Soni · 2018-07-13T21:02:44.002Z

it’s so I can fork crates.io and still be able to use things from it. crates.io doesn’t need to accept ActivityPub from other places. think of it like RSS feeds, but interactive.

drXor · 2018-07-13T22:13:26.167Z

I really don’t understand why you would want to do that. If you need your own crate registry, you’re at the point where relying on crates.io is a bad idea.

Think of it this way: you’re running an in-house registry that your Cargo.toml or BUILD or whatever files are set to point to, because you don’t want to run a monoworkspace (pretty reasonable if you’re at scale). Then you certainly should not be talking to an outside registry directly, when your own registry should be replicating the bits of crates.io that you care about.

If what you want is for your private registry to update automatically… I also think that’s a bad idea, because it’s about as bad as putting some-crate = "*" in your Cargo.toml, which is a terrible idea.

steveklabnik · 2018-07-14T01:40:38.000Z

There has been some discussion of a stream API, that would let you mirror the registry. Nobody has had the time to implement it yet, though.

Soni · 2018-07-14T12:04:58.523Z

I want to follow crates I care about from my mastodon account, and I want to fork rust in a way that is backwards-compatible with all existing crates.

That is all. It’s that simple.
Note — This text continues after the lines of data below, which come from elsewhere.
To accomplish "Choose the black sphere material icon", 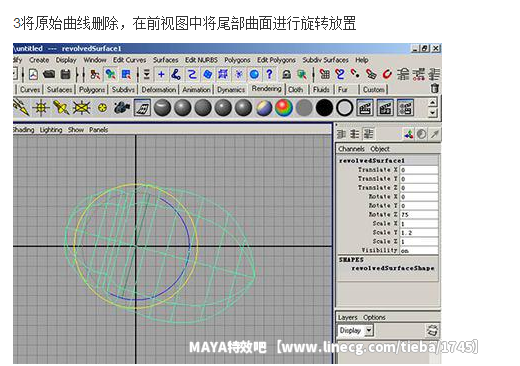I will (324, 108).
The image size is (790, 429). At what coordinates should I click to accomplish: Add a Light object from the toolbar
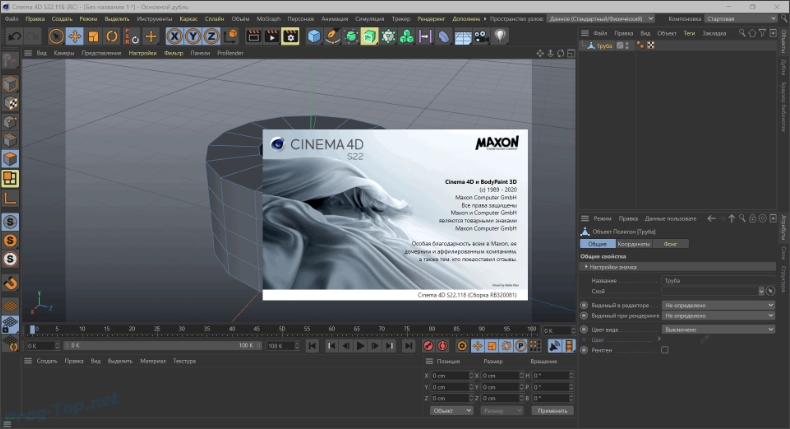tap(499, 36)
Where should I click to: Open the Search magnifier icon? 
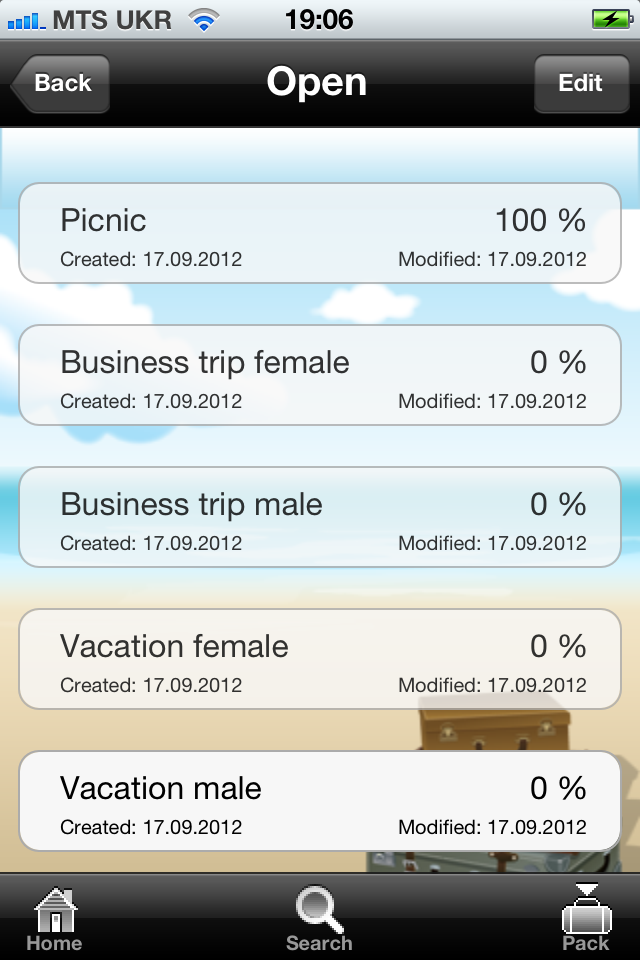[318, 909]
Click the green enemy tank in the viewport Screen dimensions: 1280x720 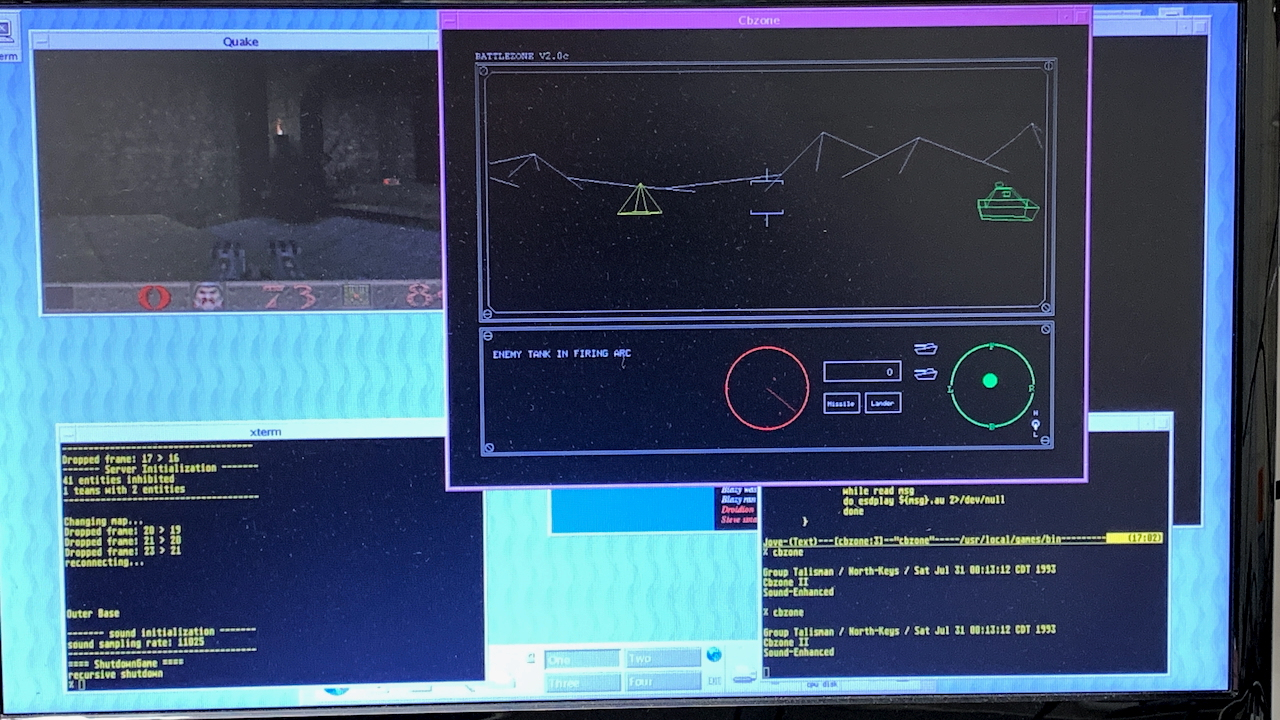[x=1007, y=203]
I just want the ability to interact with crates on social networks and a backwards-compatible fork that can be installed as rust, system-wide, without affecting anyone’s workflow.

ActivityPub would be mainly for the former because I can technically have my cargo fork pull from crates.io as a fallback to my own crate repository, and then that would just work.

repax · 2018-07-14T20:20:51.239Z

Another alternative could be some kind of Discourse integration for crates.io, and perhaps even for docs.rs?

An example of this is the discussion section for each entry in the php API reference manual. (example)

This could facilitate community participation, and sharing of tips and advice on how to use the crates.

kornel · 2018-07-14T23:48:14.204Z

That could be a nice addition to crates.rs. Would you like to give it a try?

GitLab

crates.rs / Crates.rs 🔰 main project

START HERE. This is the top-level project for crates.rs that connects all the repositories together.

Currently the pages are static, but it has a database of crates, so it should be easy to add a feed and an API. “Starring” of crates via ostatus protocol sounds cool.

Soni · 2018-07-15T00:42:51.708Z

ActivityPub, not ostatus. ostatus is kinda weird, not very good. even GNU social supports ActivityPub nowadays.

system · 2019-03-25T08:30:30.452Z

This topic was automatically closed 90 days after the last reply. New replies are no longer allowed.